Document passage:
────────────────────

What she uncovers, in a page-turning account, is a shocking whitewash of the true health effects, leading to the misleading narrative still in play that the impacts of Chernobyl were relatively minor. Her book exposes this great lie.
What was obvious was that the Chernobyl accident affected children, not only those in-vitro or already born when the accident occurred, but even generations to come. And these children needed help.
At first, aid groups — most famously Adi Roche’s Ireland-based Chernobyl Children International— sought to bring children out of Russia, Belarus and Ukraine for respites, known as “radiation vacations.”
But it soon became obvious that much needed to be done in-country, in particular in Belarus, the hardest hit of all by the radioactive fallout. British activist, Linda Walker, realized that not only did we need to bring the children out, we needed to bring humanitarian aid in.
Walker set up Chernobyl Children’s Project (UK) in 1995 and, even before the first group of children arrived for a holiday in the UK, a reconditioned ambulance loaded with humanitarian aid supplies had been shipped to Belarus. Since then, the organization has supported children’s hospices, trained orphanage staff, and continued to deliver ambulances and humanitarian aid to Belarus.
CCP (UK) also runs a foster care training program which has helped to get children out of the orphanages and into local families. Walker won the Nuclear Free Future Award for “Solutions” in 2018.

────────────────────

Records:
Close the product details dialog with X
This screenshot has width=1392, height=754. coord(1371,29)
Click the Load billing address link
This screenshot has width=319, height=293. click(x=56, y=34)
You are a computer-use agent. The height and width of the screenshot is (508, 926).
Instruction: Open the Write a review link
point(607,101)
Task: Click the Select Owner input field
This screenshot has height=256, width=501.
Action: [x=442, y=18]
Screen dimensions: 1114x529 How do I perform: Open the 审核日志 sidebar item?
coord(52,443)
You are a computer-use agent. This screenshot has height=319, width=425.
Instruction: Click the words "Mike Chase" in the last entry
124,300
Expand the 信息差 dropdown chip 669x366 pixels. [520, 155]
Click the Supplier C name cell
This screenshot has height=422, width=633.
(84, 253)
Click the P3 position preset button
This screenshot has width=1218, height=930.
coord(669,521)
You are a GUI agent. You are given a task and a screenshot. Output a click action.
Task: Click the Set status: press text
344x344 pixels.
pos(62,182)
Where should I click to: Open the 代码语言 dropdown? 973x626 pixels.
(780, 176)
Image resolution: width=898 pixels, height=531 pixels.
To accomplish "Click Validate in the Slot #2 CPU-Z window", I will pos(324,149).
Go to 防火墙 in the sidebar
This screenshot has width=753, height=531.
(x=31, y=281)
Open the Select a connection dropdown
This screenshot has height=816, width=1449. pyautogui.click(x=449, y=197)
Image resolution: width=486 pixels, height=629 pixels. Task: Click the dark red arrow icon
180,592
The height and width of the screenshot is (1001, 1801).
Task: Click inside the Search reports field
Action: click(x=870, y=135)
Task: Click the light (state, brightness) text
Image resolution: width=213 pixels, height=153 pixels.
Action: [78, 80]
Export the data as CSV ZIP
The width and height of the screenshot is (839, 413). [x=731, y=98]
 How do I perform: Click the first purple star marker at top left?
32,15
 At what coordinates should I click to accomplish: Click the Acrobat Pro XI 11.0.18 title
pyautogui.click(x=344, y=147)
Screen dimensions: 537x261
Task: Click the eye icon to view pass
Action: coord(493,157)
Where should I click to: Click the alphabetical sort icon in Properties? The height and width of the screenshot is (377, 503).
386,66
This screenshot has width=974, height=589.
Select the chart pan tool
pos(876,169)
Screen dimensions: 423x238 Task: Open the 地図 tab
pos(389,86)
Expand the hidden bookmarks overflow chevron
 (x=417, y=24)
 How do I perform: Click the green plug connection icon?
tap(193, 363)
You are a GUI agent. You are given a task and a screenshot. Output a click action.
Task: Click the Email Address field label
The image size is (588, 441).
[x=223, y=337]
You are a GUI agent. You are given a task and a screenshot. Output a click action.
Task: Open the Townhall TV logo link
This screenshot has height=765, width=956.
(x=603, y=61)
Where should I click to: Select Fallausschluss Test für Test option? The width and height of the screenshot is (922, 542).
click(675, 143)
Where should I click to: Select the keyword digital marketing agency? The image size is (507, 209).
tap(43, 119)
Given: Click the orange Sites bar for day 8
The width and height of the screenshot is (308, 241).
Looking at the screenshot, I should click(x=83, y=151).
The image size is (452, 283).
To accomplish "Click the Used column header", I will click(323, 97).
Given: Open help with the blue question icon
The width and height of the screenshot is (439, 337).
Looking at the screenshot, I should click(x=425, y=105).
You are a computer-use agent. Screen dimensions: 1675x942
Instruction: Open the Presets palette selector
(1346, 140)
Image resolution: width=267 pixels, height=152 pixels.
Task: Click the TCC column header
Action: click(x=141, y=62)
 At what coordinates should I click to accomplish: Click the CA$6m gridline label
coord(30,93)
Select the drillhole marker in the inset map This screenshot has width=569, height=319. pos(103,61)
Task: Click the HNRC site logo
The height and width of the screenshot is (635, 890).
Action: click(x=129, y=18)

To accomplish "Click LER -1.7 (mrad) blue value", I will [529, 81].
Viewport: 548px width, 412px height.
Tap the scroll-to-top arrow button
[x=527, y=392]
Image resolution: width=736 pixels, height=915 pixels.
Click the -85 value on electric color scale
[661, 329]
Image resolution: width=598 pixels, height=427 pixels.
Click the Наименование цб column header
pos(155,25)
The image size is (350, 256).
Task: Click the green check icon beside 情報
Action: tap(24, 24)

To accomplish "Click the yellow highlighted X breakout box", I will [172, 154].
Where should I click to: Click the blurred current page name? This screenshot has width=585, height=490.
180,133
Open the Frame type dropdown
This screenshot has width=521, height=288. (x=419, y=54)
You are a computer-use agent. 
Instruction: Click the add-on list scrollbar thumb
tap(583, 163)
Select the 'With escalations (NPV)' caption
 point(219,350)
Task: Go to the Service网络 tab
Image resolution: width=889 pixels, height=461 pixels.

────────────────────

Given task 1:
According to the Chernobyl passage, what year did Linda Walker set up Chernobyl Children's Project (UK)?
Given task 2:
From the Chernobyl passage, give back the text between "What was obvious" and "children needed help.", inclusive, word for word.

Expected output 1:
1995

Expected output 2:
What was obvious was that the Chernobyl accident affected children, not only those in-vitro or already born when the accident occurred, but even generations to come. And these children needed help.